- Written request
Collect every line of the material that contains the string "Task", treating uppercase and lowercase as different.

▼

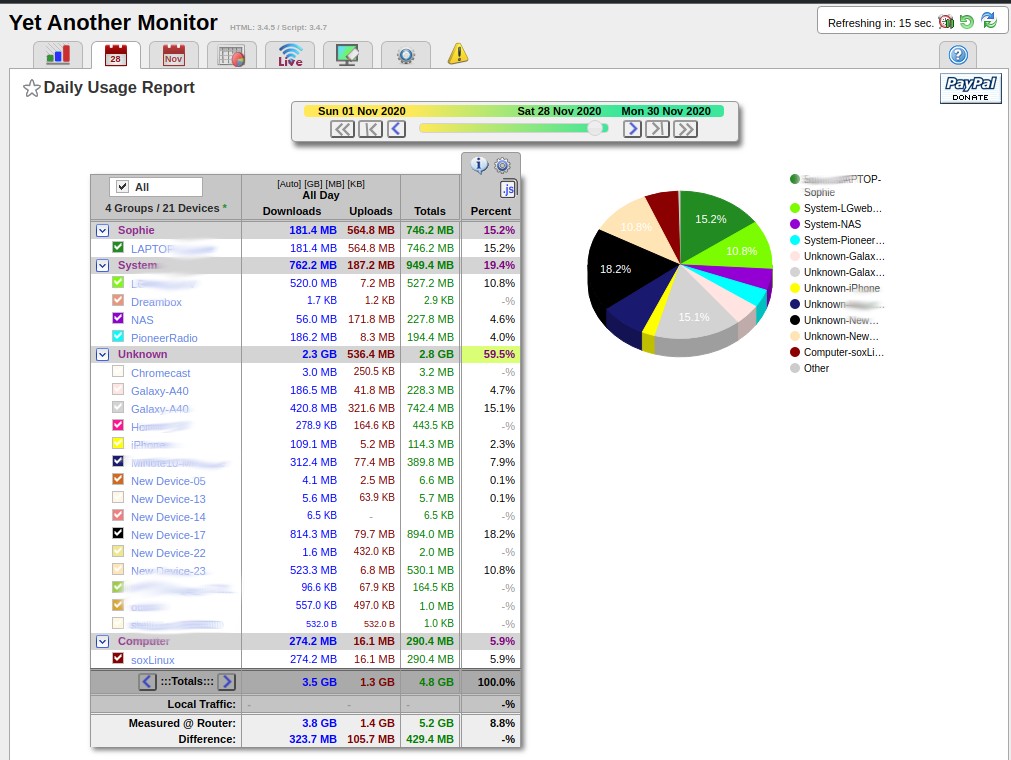This screenshot has height=760, width=1011.
Task: Check the Chromecast device checkbox
Action: pyautogui.click(x=118, y=372)
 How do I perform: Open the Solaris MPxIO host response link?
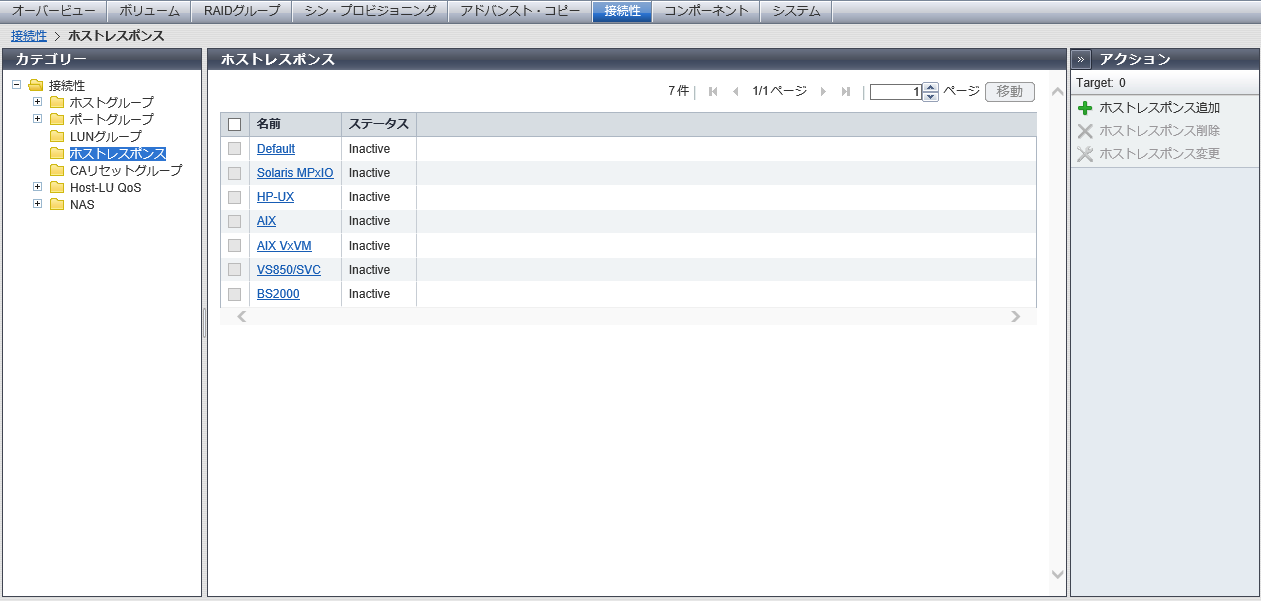[x=295, y=173]
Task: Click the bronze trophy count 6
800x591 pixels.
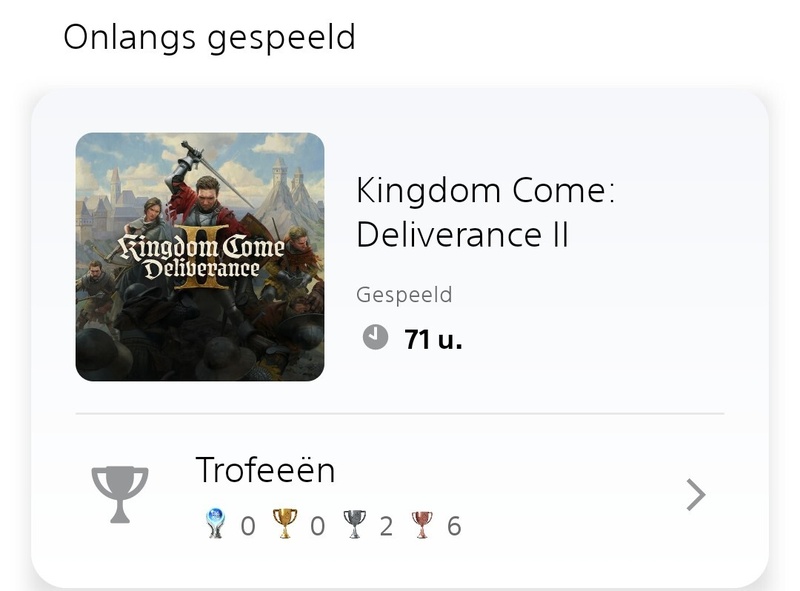Action: (454, 525)
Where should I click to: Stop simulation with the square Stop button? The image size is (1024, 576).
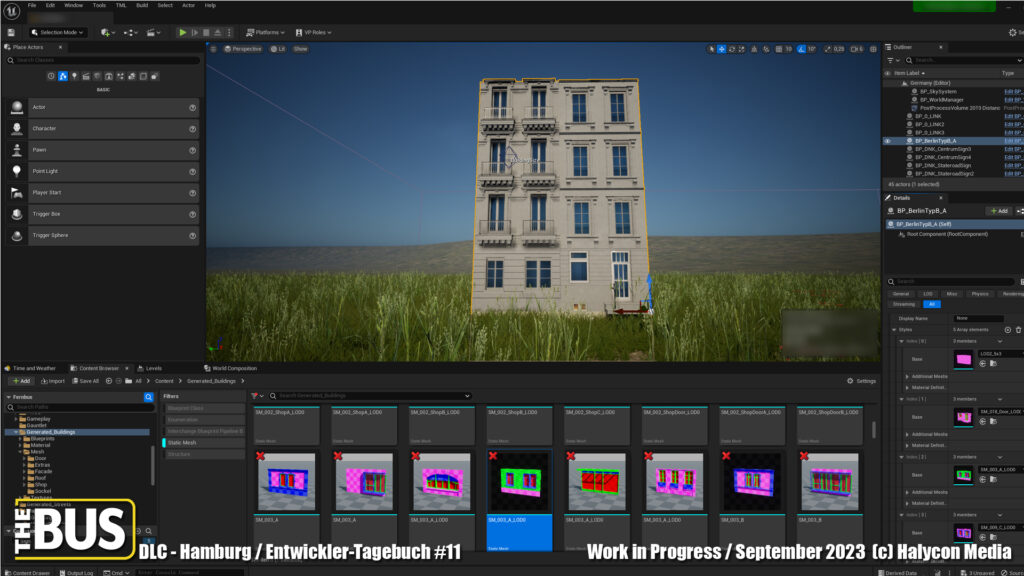[208, 32]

▲

- Solution to the problem
Task: Check the Chromecast device checkbox
Task: Click the bronze trophy count 6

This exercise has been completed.